27: Outcome after embryo reduction in triplet pregnancy compared to ongoing triplet pregnancies and primary twins


      To assess in triplet pregnancies the effectiveness of selective reduction to twins.

      Study Design

      We studied in a retrospective study consecutive cases of triplet pregnancies that were reduced to twins in all fetal medicine units in the Netherlands (2000-2010). All reductions were performed for social indication, transabdominally by intracardiac KCl injection between 10-15 weeks. The outcome was compared to ongoing triplet pregnancies retrieved from the Dutch Perinatal Registration (PRN), and to twin pregnancies collected from a previous RCT comparing progesterone to placebo (AMPHIA ISRCTN 40512715). The three groups were compared for mean gestation age, pregnancy loss <24 weeks, delivery <32 weeks, neonatal birth weight and number of stillbirths. Statistical test were performed in SPSS 18. One Way ANOVA test was use to compare mean gestational age and Chi Square test to compare delivery <24 and <32 weeks, neonatal birth weight and number of stillbirths.

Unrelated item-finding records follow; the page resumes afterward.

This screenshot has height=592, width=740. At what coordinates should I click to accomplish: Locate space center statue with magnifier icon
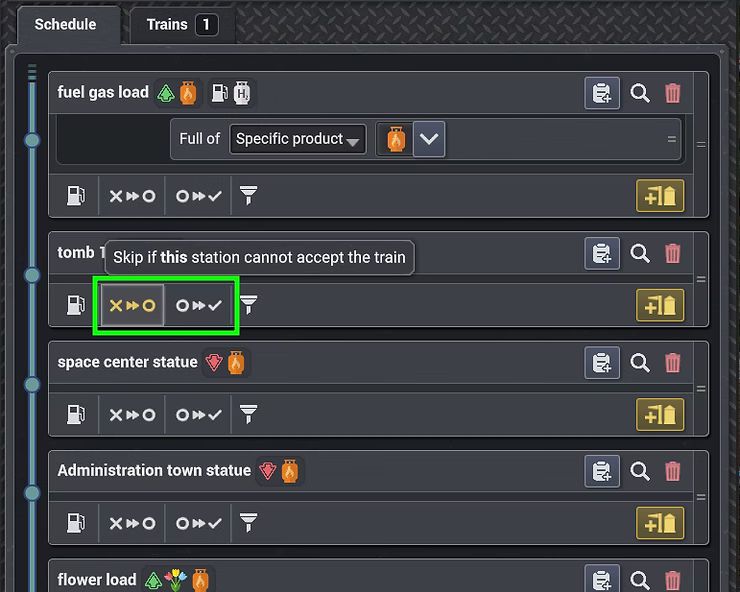(x=639, y=363)
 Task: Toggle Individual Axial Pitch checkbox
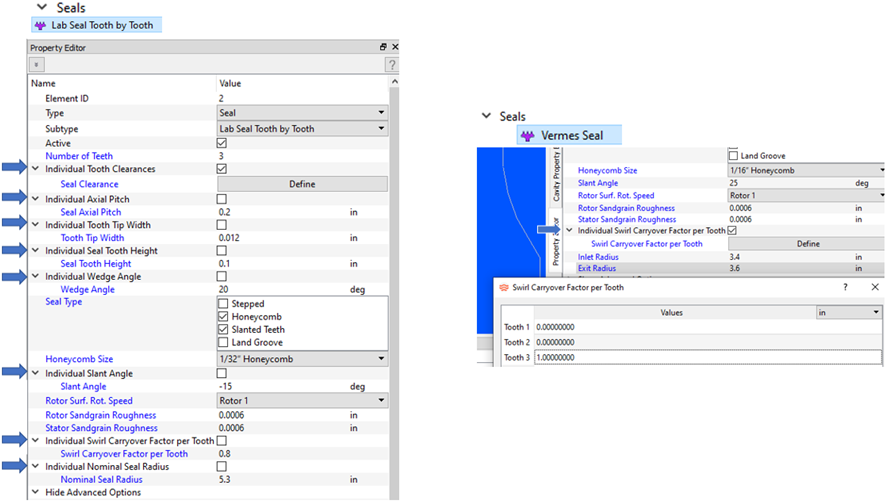223,199
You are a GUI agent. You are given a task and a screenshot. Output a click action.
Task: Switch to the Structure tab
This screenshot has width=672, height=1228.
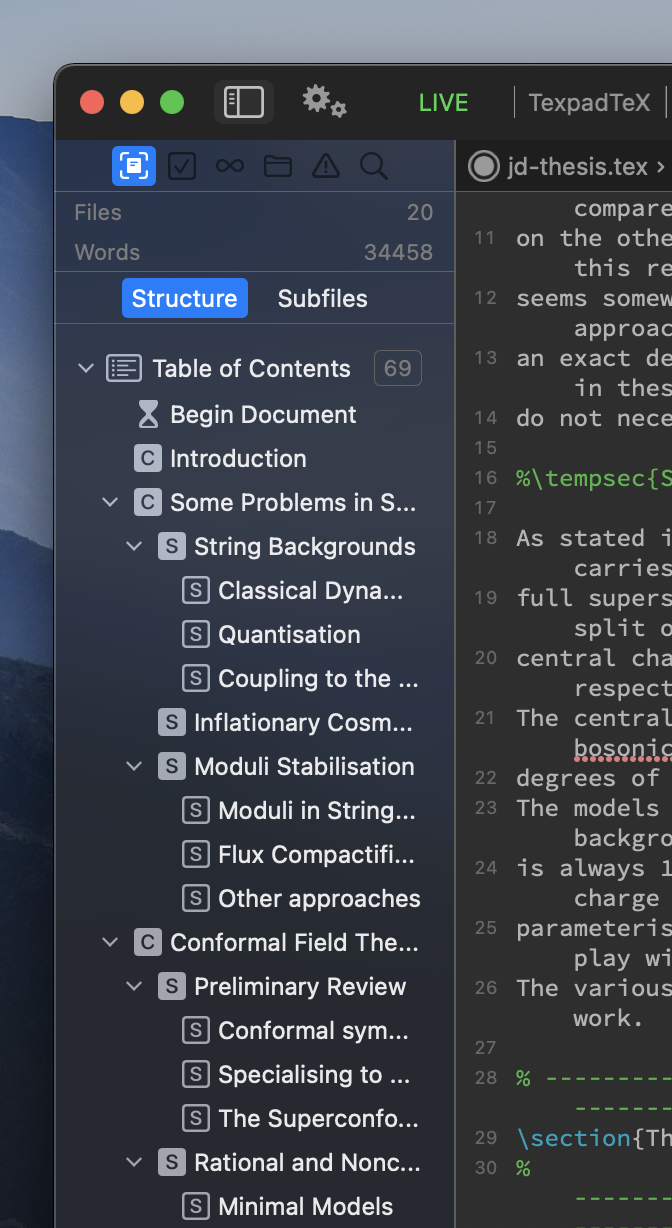click(185, 298)
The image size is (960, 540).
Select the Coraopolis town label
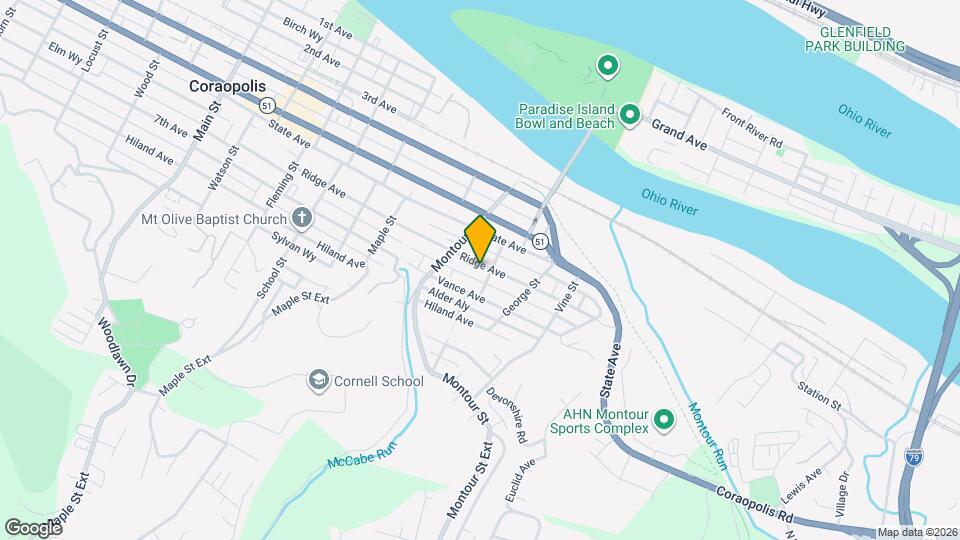[227, 86]
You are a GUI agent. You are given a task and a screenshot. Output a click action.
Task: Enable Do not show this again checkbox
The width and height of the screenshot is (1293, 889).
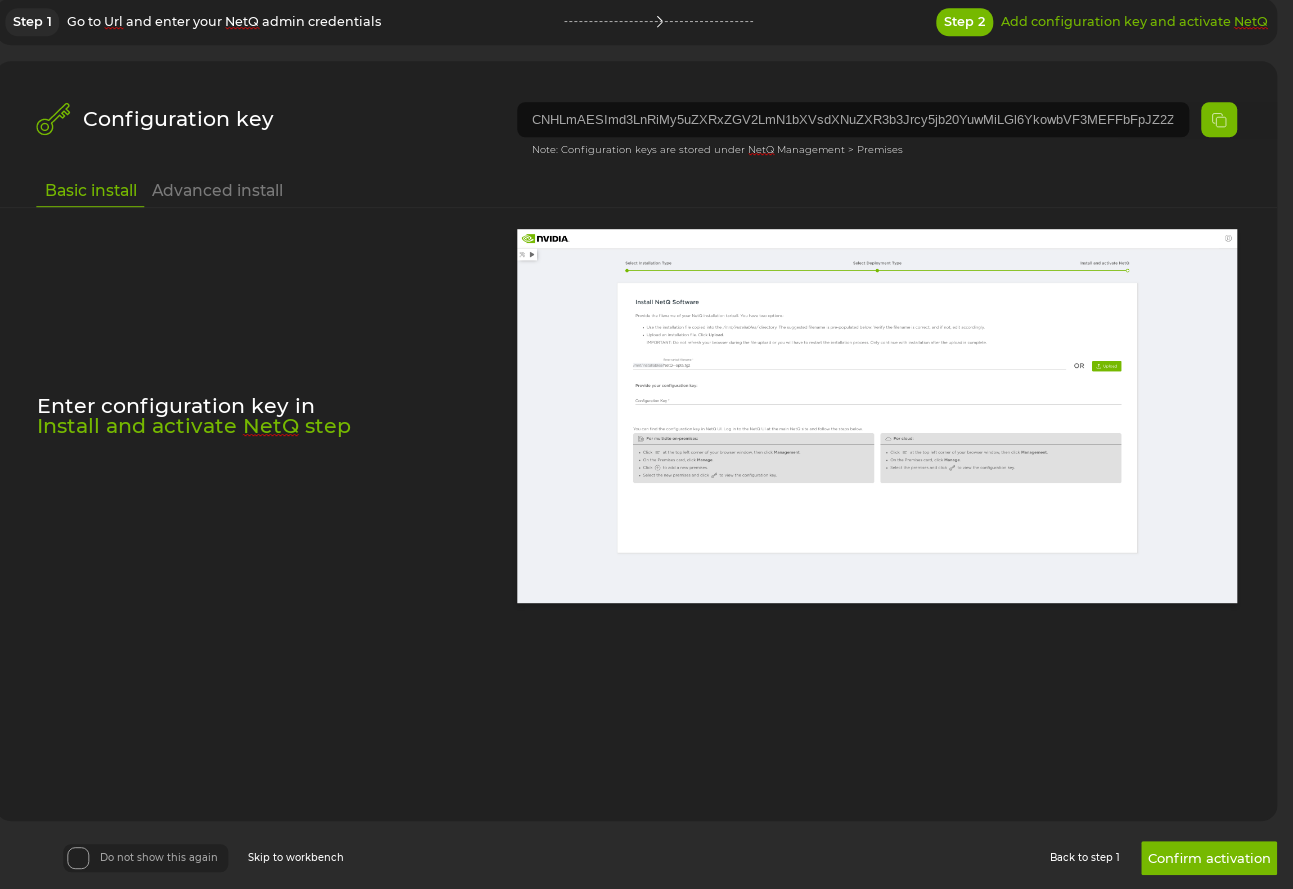click(78, 858)
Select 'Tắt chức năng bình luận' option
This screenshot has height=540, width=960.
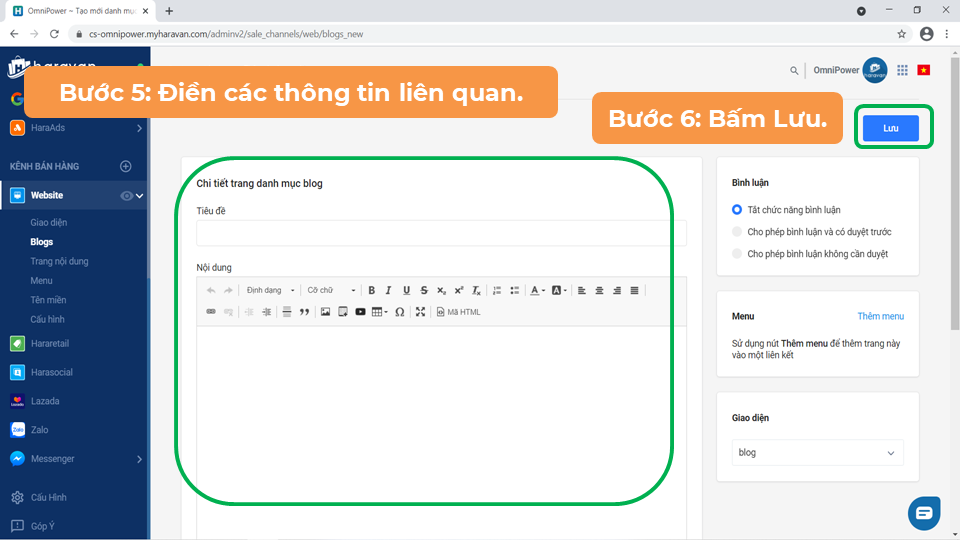tap(738, 210)
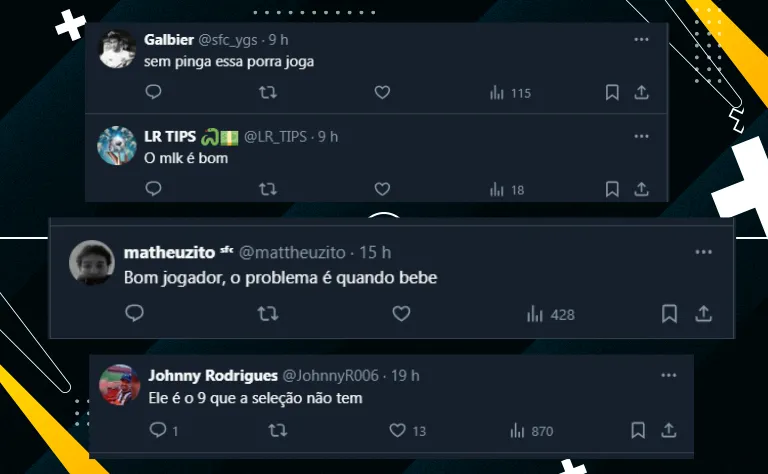
Task: Retweet Johnny Rodrigues' post
Action: point(278,430)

      We identified 76 triplet pregnancies reduced to twins. Mean gestational age at delivery was 33.7 weeks (SD 5.5). For ongoing triplets and primary twins this was 32.8 weeks (SD 3.8) and 35.6 weeks (SD 3.7), resp. Mean neonatal birth weight of the first child was 2123.5 grams (SD 811.6) in the reduced group, 1883.2 (703.8) and 2383.7 (657.7) grams in ongoing triplets and primary twins, resp. Preterm delivery < 24 and < 32 weeks was not different for ongoing triplets and triplets reduced to twins (3.8% vs 7.9% and 26.8% vs 22.4% resp.) but there was a significant difference between the reduction group and primary twins for delivery <24 and <32 weeks (7.9% vs 2.6% and 22.4% vs 11.1 % resp.). In the reduction group there were 9 stillbirths (16%), for ongoing triplets and primary twins this was significantly lower, 22 (4%) and 15 (2%) resp.


      Embryo reduction from triplet to twin did not improve gestational age and neonatal outcome and these twins are not comparable to primary twins. Since the risk of pregnancy loss <24 weeks increases in reduced twins, improvement in obstetric outcome should not be used as an argument for reduction.